-- begin Record list --
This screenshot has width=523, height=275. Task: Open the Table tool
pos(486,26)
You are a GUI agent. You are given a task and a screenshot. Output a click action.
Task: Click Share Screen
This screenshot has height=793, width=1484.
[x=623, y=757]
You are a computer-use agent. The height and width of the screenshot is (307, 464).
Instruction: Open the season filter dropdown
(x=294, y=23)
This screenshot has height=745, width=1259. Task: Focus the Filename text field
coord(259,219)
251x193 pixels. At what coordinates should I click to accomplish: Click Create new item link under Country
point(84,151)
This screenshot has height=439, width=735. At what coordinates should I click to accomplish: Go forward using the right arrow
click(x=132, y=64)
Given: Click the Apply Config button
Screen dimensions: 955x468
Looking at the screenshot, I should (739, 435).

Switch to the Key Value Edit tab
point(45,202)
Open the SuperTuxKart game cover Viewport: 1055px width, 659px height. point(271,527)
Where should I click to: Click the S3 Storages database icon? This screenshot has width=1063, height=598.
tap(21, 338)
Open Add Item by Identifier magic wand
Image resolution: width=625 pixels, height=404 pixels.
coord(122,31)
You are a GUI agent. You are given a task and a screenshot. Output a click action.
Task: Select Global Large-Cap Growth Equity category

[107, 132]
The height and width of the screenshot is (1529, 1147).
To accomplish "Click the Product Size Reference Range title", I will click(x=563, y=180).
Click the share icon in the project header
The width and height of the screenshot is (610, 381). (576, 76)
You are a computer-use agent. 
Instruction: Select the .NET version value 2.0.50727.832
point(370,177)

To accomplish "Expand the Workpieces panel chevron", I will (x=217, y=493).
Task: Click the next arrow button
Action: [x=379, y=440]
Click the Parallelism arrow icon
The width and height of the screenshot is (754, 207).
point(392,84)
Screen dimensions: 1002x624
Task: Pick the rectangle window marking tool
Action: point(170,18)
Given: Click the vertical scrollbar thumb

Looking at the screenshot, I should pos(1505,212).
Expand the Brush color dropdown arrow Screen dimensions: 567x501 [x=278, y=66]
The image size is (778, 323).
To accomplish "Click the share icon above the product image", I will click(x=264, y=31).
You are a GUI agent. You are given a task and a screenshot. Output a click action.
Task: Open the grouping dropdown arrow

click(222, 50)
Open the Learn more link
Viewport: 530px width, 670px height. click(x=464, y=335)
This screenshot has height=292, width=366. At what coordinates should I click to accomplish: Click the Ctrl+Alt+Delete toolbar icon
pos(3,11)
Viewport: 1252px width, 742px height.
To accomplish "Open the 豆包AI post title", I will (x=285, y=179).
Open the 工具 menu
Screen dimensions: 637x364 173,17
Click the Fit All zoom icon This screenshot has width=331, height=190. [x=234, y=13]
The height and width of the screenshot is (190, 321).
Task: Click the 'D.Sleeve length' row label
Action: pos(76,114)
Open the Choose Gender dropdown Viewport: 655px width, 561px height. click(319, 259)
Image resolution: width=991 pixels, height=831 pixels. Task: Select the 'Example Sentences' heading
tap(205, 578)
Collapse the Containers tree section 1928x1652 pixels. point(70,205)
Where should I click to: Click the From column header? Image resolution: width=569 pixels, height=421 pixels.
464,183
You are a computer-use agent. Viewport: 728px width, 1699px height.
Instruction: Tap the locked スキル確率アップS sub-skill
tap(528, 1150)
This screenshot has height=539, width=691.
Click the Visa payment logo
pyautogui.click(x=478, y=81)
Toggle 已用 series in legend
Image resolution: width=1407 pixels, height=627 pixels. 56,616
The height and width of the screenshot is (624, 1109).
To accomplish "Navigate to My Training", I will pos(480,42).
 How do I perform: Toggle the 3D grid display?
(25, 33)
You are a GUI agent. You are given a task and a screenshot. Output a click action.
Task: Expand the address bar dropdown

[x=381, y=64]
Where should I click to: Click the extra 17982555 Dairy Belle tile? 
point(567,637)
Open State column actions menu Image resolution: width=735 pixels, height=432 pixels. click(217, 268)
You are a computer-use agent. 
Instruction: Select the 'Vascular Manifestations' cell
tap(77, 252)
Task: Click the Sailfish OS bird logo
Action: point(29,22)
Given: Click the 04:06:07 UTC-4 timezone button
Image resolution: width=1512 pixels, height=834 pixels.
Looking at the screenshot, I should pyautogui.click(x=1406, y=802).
-- end Record list --
Given problem: Copy everything from the start of the items down through the line containing "Looking at the screenshot, I should (739, 435).", replacing "height" with "length" throughout and leaving all other text unchanged.

Answer to this exercise:
This screenshot has width=523, length=275. Task: Open the Table tool
pos(486,26)
You are a GUI agent. You are given a task and a screenshot. Output a click action.
Task: Click Share Screen
This screenshot has length=793, width=1484.
[x=623, y=757]
You are a computer-use agent. The length and width of the screenshot is (307, 464).
Instruction: Open the season filter dropdown
(x=294, y=23)
This screenshot has length=745, width=1259. Task: Focus the Filename text field
coord(259,219)
251x193 pixels. At what coordinates should I click to accomplish: Click Create new item link under Country
point(84,151)
This screenshot has length=439, width=735. At what coordinates should I click to accomplish: Go forward using the right arrow
click(x=132, y=64)
Given: Click the Apply Config button
Screen dimensions: 955x468
Looking at the screenshot, I should (739, 435).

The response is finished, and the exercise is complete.